Friday 3 December 2010

Electronics for Dogs 4 - On the nature of numbers

We all know what numbers are. If I want to write 10 I write 10 on a piece of paper. I can keep writing forever as big a number as I fancy - or at least as big as will fit on the paper.
Computers aren't like that. Not only do they have limited amount of memory - the size of the notepad as it were, but the size of the number they can represent is limited. Before I say why this is the case I want to say why it normally isn't a problem.

Let's say for the sake of argument that the largest number you could represent was 256. Actually no, let's say 100 because we're still thinking in decimal at the moment. What would you do if you needed to represent the fact that you owned 101 sheep? Simple you'd say you had 100 sheep plus 1 sheep.
Hang on a minute, that's exactly what our decimal system does. We only have 10 numbers 0,1,2,3,4,5,6,7,8 & 9. If you want to represent 10 then you say you have 1 lot of 10 plus 0 lots of 1. 23 is 2 lots of ten plus 3 lots of 1. 101 is 1 lot of 100 plus 1 lot of 1. We call this the base system, that adding numbers to the left represents increments of the base. Most of us deal in base 10. Computers deal in base 2. Why this is and what it means we'll get to later, but don't forget that we tell the time in base 12. Imperial measures are in whatever base they fancy at that particular time. You're used to different bases whether you realise it or not.
But let's say that even with this base system, this system of adding numbers to the left to represent ever larger numbers you still only have limited space. Let's say you're a bureaucrat making a form and you want to make it easy for yourself. So you make a form where the person has to put each letter of their name in a different box. You're not doing this to be annoying as such, you're just trying to stop people from using cursive handwriting to make sure you can get their names right. Of course as soon as someone tries to fill out your form who has 3 middle names then your system breaks, but hey that's not your fault is it?
Anyway this is exactly the sort of problem we deal with all the time in computing and electronics. because you physically have to build something you have to chose how big to make it in the first place, you can't just add a few extra bits on at the end because there is no space for them because you haven't built that bit of the computer.

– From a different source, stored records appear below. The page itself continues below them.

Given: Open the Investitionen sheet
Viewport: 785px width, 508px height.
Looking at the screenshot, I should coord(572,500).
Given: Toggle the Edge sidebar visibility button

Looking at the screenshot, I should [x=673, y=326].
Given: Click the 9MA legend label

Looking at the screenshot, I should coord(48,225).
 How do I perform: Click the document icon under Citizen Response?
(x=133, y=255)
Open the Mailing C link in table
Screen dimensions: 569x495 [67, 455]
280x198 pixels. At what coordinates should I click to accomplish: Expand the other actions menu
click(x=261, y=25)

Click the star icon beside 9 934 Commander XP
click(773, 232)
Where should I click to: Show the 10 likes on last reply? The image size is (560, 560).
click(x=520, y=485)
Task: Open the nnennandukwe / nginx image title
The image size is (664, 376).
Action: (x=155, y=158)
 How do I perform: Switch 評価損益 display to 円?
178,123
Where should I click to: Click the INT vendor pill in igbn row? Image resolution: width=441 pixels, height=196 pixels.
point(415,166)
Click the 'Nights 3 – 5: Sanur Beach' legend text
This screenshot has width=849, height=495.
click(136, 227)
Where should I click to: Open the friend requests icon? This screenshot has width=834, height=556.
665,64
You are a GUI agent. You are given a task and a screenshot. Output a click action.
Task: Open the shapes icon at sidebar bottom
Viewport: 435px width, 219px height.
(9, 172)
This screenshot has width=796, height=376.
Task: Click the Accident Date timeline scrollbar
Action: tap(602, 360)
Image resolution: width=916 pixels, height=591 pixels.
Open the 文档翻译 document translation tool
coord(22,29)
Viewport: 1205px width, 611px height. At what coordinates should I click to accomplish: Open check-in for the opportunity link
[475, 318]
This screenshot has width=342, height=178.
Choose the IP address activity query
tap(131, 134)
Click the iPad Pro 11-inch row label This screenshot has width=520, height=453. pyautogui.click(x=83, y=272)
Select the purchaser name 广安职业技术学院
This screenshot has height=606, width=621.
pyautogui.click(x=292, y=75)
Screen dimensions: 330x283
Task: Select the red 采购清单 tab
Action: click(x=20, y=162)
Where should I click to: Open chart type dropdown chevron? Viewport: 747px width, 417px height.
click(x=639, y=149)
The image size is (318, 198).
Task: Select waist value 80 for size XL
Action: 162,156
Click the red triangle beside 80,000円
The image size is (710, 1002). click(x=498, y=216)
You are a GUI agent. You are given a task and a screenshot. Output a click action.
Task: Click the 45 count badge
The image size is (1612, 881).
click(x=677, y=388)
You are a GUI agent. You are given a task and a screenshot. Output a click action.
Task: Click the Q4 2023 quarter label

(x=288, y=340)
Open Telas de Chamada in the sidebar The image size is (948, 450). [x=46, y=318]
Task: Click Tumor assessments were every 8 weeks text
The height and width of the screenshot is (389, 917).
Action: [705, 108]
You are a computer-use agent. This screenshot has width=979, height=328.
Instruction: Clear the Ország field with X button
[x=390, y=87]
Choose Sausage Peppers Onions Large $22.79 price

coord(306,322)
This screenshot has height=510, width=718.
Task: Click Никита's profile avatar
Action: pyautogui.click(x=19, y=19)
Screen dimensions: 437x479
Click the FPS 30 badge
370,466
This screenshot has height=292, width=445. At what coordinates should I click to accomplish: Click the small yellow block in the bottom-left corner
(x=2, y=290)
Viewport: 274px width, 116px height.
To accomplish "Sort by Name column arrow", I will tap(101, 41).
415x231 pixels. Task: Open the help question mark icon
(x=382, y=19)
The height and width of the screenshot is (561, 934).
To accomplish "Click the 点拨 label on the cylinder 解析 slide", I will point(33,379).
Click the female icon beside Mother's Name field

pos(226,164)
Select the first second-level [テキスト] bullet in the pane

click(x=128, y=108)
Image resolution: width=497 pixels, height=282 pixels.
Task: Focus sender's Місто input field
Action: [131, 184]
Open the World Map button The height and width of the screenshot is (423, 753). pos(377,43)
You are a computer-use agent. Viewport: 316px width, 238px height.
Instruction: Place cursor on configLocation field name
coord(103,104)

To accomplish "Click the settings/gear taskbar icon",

So what do you do? First you make things big, normally you make them way too big. Second you don't just have fixed space allowance for things. Let me once again explain by analogy,
Imagine an authoritarian government states that every family shall have a home. Every family shall have at most three children. All houses are identical. Every family shall have an address of city number and house number and occupant number. Their name shall be formed by sticking all three together.
Sounds great/terrible but what happens when the supreme leader wants 4 children. He's not allowed to break the rules as such, but he really wants that extra child. No problem he thinks I'll create a new house number that the extra children will stay in. Child number 3 will be reassigned to the new house along with child 4 and the child 3 designation at the original house will be a pointer, a reference to this new house. Using this system of continually pointing to further houses he can have as many children as he wants without breaking the system.
Yes it's a mess, yes it's often confusing, yes there's a long trail of investigation to find what you need to know but this way he could have as many children as he wanted yet staying within the scheme.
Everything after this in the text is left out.